Giuseppe arrivò settimo sul traguardo, terminando in 18a posizione nella classifica generale. Il giro lo rivinse Valletti. La Ganna, per la delusione di uno licenziò tutti e Ganna tornò sulle strade da indipendente incrociando anche in nuovo gigante Fausto Coppi. In seguito si accasò all'Unione Ciclistica Modenese che gli permise di andare al Giro d'Italia del 1940 dove si ritirò all'undicesima tappa. Alla fine del giro scoppia la guerra e Giuseppe è fra i richiamati. Quando il suo reparto finisce nella Divisione Littorio la destinazione africana diventa inevitabile. Nelle battaglie della fine estate del ‘42 rimedia anche una ferita. Torna a casa in convalescenza e ha tutto il tempo di vedere gli stravolgimenti della caduta del fascismo e del passaggio del fronte nell’estate del '43. Di correre non se ne parlava nemmeno. Ci soccorre per questo oscuro periodo la biografia del Professore che ricitiamo

-Le scarne memorie familiari tramandano il ricordo di un negozio di biciclette, messo in piedi con un socio, ma senza troppa fortuna. Ci parlano dell’attiva militanza politica nelle file del PCI, e quindi della partecipazione alle grandi lotte politiche e sociali del dopoguerra.
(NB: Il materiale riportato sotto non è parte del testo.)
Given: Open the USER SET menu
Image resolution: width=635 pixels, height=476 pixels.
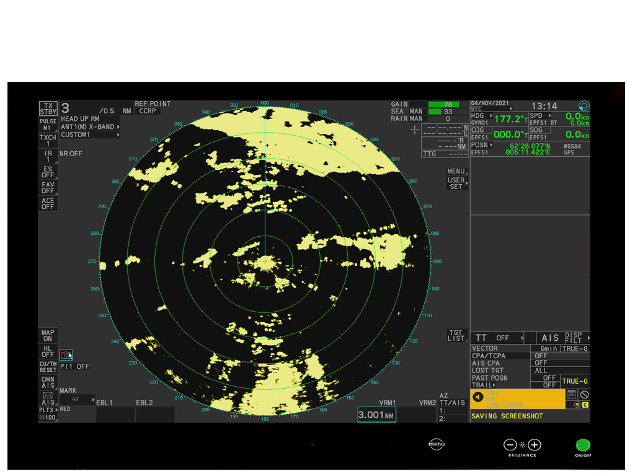Looking at the screenshot, I should pos(456,183).

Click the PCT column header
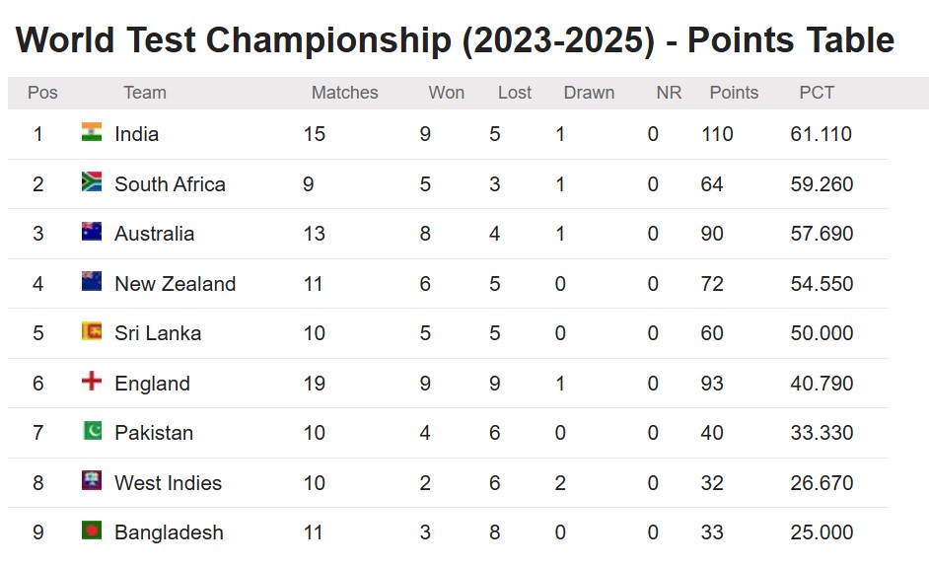(817, 93)
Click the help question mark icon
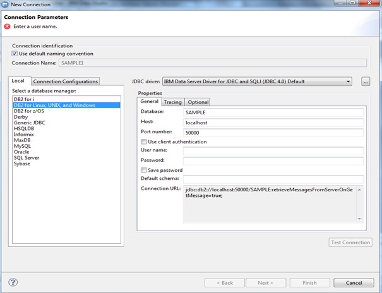The height and width of the screenshot is (293, 382). (x=13, y=282)
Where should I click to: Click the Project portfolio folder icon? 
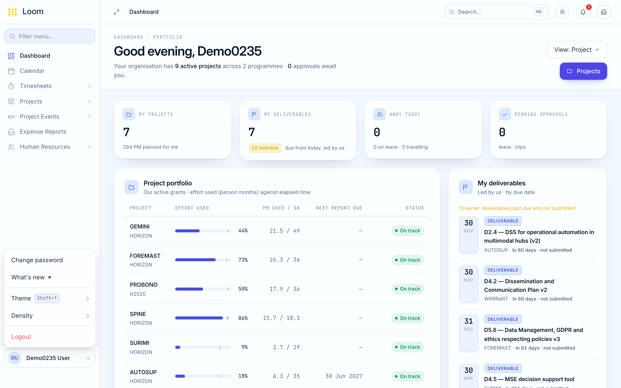(131, 187)
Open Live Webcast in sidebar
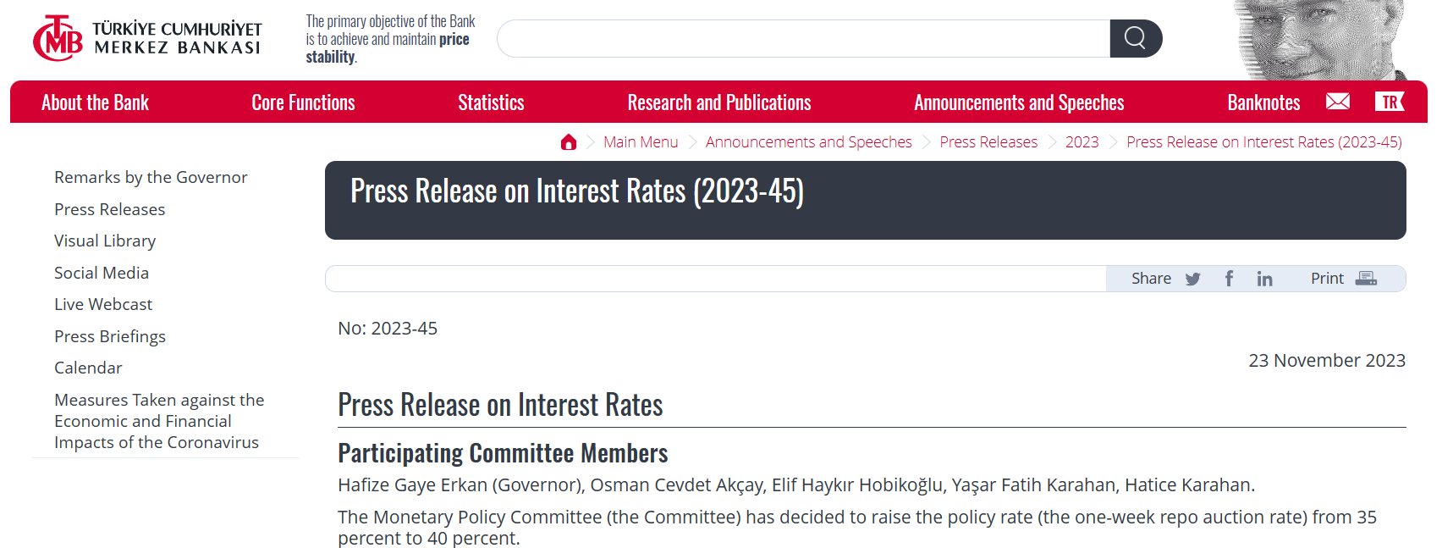1442x548 pixels. (x=103, y=304)
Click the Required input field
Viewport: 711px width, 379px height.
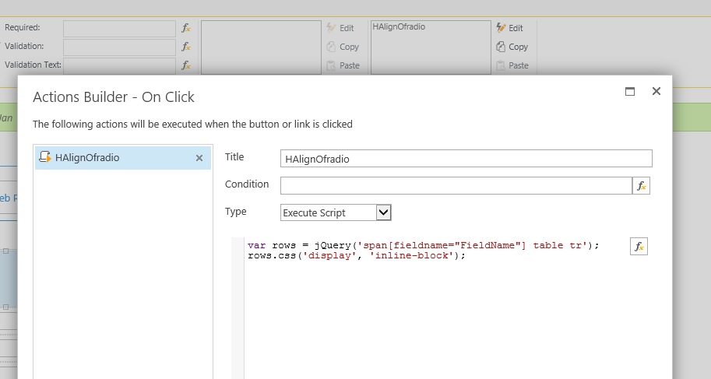point(119,28)
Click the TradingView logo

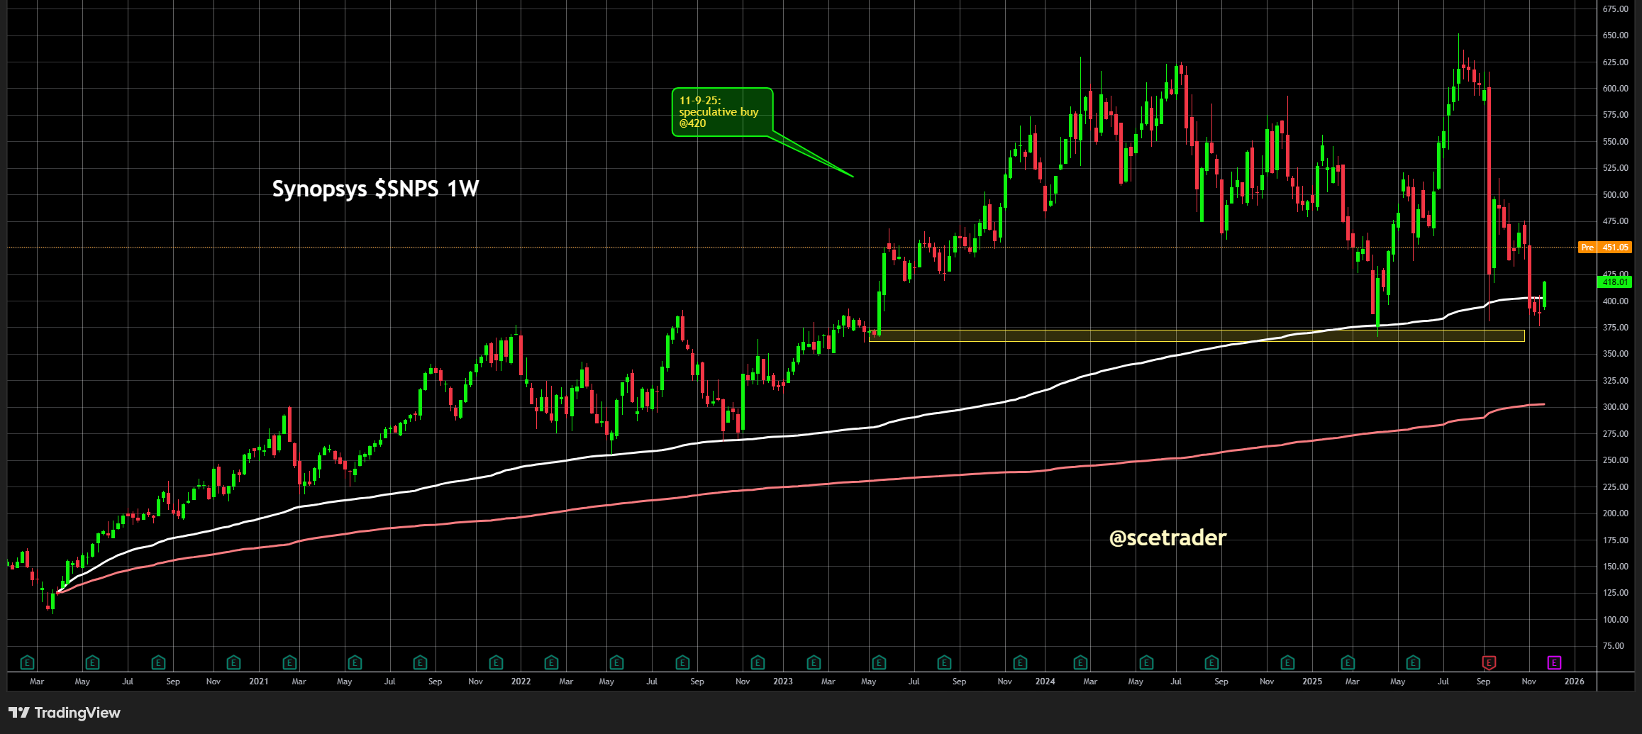pos(65,713)
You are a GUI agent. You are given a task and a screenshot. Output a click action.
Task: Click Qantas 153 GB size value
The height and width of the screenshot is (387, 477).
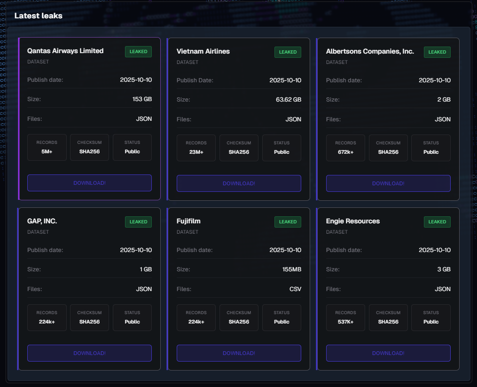142,99
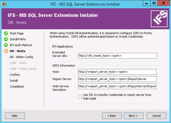Screen dimensions: 171x123
Task: Select the Install Paths step
Action: (x=18, y=39)
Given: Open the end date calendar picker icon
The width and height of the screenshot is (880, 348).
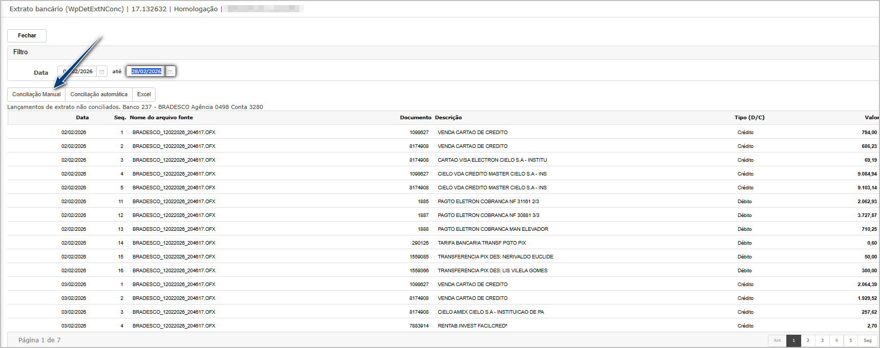Looking at the screenshot, I should pyautogui.click(x=170, y=72).
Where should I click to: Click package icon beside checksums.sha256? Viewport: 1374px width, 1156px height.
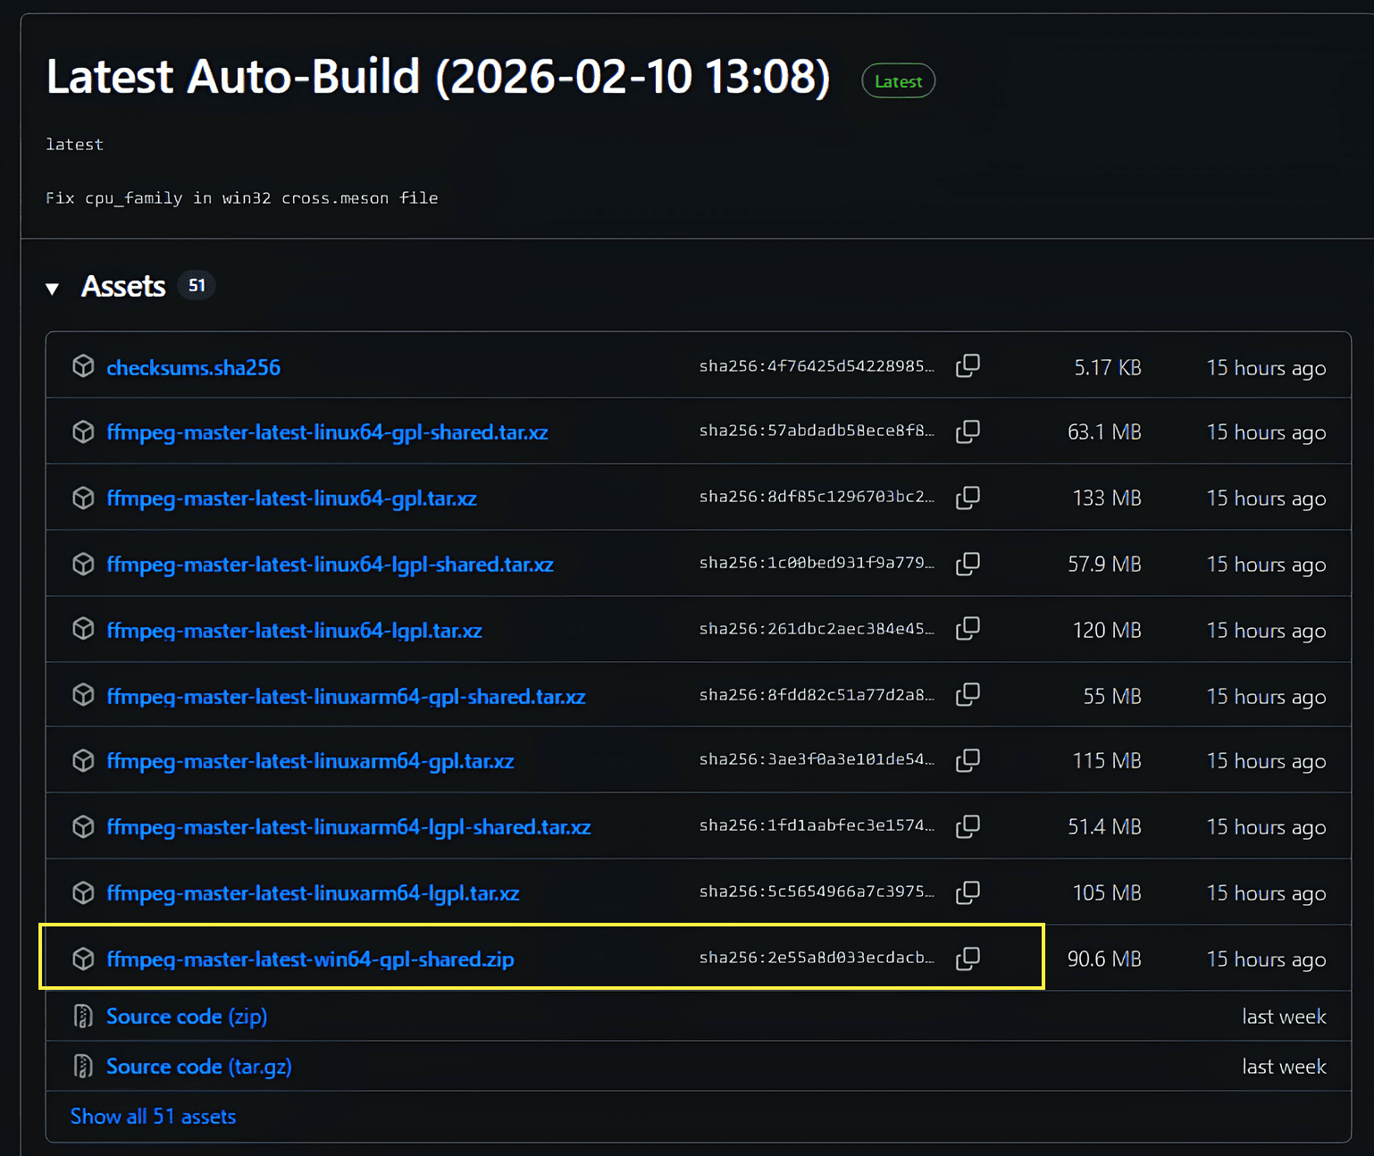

I compaesani non demordevano dal rivederlo in strada, lui che aveva dato un po’ di notorietà al paese. Il dilettante Sabatini rimonta in bici per la coppa Perozzi, E’ il 1947 e ha trentadue anni. Affronta la corsa con la sua solita indomabile voglia di lottare e di vincere e quando l’ennesima sfortuna lo coglie con un pneumatico a terra non si lascia vincere Cambiato il pneumatico risale in sella e riacciuffa l’avversario, andando a vincere in perfetta solitudine. E’ tardi comunque per ricominciare, fra i dilettanti non si mangia e fra i professionisti uno della sua età non lo vogliono più. Ci sono troppi campioni sia in Italia sia in Europa e lui non ha più l’età di fare il gregario portaacqua. Muore dopo breve malattia all’età di trentasei anni nel 1951. Lascia una moglie, Costanza e tre figli, Giovanna e due maschi, Ivan e Giancarlo.